With the win, Rudy vaulted into third place on the All-Time Tout Wars leaderboard, behind only Fred Zinkie and Larry Schechter, despite having played only four years. Thus, Rudy will get another meal named after him at our annual Tout Wars get-together at Foley’s. It’s a good bet that if you ever have leftover Tout Wars currency from that meet-up and it has Rudy’s visage on it, you should keep it so that you can use it the following year.

It’s worth noting that Ronis isn’t that far behind on the list, sixth all-time and fifth among active participants, and fellow Razzballer Grey Albright has demonstrated similar strength, following up his 2017 win with another “cash” finish in 2018.

If you’re looking to see where I’m on the list, don’t bother. Seriously, it’s embarrassing. Having me write this article is like having Anders Jarryd or Manuel Orantes compare themselves to Federer or Nadal.

So … how did Rudy do it? Let’s take a quick look at the standings first:

The first thing that jumps out is Rudy’s utter dominance of the pitching categories. He won four of five categories outright and finished third in saves. He did this despite getting only 25 starts from his first pitcher, Noah Syndergaard, who he took at the 2-3 turn. Unlike many of his competitors, he backed up Thor with a second ace, getting Aaron Nola at the 4-5 turn. Two great starters aren’t enough to dominate the starting pitching categories, however – he had to hit on the slippery mid-round starters to succeed, and he did that in spades by getting Charlier Morton in the 13th and Blake Snell in the 15th rounds.

One might be tempted to dismiss those picks as windfalls – but I think that’s underselling the skill in picking in the mid-tiers. Moreover, because he had that second ace, he was less reliant upon ‘hitting’ with all of his mid-tier SPs. Obviously, there are so many landmines that he could have gone with (and in one case, in Round 12, did go with, in Jon Gray) instead of Morton and Snell – just looking at the draft grid, some disastrous alternative picks in that range included a lot of injuries (Danny Salazar, Garrett Richards, Taijuan Walker, Dinelson Lamet) and underachievers (first-half Cole Hamels, Chase Anderson, Aaron Sanchez, Jake Odorizzi). Rudy was able to combine all that top end starting pitching with quality contributors late in the draft, too – getting significant contributions from Eduardo Rodriguez, Hyun-Jin Ryu and Tyler Skaggs, the latter two in the reserve rounds of the draft.

Rudy might not have won saves, but he got two solid closers in Felipe Vazquez and Raisel Iglesias that weren’t ever a threat to lose their jobs. 2018 was a really frustrating year to chase saves – plenty of closers lost their respective jobs, but often their replacements weren’t all that stable, either. Iglesias was Rudy’s first “value pick” at 9.1 – and it had the added bonus of preventing a disaster in Delino DeShields.

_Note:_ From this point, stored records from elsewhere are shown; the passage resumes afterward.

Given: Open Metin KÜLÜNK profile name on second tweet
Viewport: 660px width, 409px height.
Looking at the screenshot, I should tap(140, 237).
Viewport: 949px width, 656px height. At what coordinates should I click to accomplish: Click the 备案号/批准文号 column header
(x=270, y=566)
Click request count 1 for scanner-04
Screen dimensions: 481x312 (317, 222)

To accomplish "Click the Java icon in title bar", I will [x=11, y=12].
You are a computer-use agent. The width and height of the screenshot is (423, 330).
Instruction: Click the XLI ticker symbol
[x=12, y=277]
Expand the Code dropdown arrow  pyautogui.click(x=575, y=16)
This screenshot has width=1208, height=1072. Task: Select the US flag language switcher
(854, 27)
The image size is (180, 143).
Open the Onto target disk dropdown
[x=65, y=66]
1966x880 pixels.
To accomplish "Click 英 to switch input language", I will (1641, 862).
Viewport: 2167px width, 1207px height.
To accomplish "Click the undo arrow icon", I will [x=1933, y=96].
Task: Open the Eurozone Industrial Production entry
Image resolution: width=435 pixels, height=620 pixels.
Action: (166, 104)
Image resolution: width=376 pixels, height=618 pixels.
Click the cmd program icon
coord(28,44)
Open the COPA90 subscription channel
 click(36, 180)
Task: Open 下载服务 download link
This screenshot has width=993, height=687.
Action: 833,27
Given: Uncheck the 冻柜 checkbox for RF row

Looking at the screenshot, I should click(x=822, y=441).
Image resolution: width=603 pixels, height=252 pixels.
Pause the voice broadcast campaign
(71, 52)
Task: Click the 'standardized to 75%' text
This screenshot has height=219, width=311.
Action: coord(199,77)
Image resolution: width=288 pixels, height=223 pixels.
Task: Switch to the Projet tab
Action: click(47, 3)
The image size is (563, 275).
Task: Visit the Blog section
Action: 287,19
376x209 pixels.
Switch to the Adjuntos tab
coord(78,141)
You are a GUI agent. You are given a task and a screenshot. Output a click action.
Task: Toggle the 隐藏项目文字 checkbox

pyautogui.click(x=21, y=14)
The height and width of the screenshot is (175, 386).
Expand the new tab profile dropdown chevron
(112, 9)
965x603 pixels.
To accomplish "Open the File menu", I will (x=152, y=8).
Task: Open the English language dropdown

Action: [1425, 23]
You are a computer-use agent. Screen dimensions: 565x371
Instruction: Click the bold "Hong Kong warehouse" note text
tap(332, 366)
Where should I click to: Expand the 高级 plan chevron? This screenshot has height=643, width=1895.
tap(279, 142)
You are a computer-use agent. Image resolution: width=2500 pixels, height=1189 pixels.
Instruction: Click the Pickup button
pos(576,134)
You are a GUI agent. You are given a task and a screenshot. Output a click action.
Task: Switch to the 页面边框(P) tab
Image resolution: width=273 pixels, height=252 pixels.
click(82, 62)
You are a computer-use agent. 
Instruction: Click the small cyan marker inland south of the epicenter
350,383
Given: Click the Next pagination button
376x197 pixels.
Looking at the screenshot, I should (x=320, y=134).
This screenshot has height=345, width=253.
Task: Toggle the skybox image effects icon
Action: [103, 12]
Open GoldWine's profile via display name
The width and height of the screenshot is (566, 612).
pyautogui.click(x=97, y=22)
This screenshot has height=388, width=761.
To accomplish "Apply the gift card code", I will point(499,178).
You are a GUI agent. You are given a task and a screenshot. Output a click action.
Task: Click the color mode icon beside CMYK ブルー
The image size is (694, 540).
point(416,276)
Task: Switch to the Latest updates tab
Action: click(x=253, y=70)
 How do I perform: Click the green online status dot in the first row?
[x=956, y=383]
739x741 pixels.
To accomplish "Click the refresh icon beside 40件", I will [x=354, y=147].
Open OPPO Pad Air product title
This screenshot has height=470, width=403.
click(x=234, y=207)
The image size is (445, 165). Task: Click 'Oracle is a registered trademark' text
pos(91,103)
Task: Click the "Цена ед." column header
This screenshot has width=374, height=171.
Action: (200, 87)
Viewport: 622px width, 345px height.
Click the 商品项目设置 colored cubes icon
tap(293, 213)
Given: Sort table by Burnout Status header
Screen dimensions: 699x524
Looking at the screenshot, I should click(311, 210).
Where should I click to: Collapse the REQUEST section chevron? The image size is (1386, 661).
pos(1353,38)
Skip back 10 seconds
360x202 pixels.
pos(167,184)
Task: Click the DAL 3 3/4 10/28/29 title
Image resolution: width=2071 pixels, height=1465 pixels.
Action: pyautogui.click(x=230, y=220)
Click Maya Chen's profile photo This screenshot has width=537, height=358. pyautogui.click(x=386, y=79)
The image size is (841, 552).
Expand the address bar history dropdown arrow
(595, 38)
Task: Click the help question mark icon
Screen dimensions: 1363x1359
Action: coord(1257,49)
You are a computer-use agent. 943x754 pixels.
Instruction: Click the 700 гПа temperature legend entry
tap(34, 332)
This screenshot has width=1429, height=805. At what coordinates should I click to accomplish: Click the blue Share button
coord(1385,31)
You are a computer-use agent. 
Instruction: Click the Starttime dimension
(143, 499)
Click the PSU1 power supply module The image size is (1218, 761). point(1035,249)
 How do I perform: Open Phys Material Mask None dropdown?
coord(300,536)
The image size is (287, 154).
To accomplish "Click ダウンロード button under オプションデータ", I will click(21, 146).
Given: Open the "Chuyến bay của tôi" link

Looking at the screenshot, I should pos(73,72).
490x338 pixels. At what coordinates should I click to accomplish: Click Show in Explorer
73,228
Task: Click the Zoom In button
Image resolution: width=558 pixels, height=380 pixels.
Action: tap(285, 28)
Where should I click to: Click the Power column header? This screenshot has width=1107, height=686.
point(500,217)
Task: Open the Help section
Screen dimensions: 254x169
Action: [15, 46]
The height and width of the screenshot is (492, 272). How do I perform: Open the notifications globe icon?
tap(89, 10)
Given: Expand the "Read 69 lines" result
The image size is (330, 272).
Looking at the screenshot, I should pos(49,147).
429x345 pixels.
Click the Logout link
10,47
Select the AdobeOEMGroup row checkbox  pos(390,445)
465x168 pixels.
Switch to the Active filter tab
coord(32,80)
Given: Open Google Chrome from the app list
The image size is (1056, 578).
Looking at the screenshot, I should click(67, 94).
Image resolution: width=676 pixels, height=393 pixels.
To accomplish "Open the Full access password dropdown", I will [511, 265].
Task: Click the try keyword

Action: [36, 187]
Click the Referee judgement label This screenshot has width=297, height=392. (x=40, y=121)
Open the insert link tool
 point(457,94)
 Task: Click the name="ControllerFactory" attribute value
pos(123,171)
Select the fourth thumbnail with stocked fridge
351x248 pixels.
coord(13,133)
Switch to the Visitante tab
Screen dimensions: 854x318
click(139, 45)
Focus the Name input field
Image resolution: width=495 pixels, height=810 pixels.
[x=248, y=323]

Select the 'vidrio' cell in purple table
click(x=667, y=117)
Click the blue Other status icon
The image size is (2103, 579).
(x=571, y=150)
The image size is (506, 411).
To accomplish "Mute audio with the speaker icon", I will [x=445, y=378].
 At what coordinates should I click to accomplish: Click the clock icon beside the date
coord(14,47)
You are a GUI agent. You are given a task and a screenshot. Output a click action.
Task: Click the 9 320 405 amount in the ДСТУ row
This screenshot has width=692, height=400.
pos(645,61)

Turning to the hitting, once again most of Rudy’s value came from the draft rather than through trades or the waiver wire. Starting out with Mike Trout is great, especially in an OBP league, and then he hit perfectly at 3.1 with Christian Yelich. After that, he had a number of solid players but few breakout hitters (at least compared to the year before, when he nailed Tommy Pham and Whit Merrifield), though he got great values with Shin-Soo Choo (16.15) and Michael Brantley (19.1).

It wasn’t the proverbial “perfect draft” for Rudy – he had to overcome injuries and suspensions from Kevin Kiermaier (10.15), Steven Souza (11.1) and Jorge Polanco (14.15), for example. But he avoided the critical early-round disasters, which is so important in a format like this. He also invested very little in scarce positions. Catchers were a disaster in 2018, but with his catchers coming in Rounds 17 (Mike Zunino) and 28 (Bruce Maxwell), any shortcomings there weren’t that damaging.

Can Rudy be stopped? All signs point to no, but you should tune in next spring and of course read up at Razzball to find out!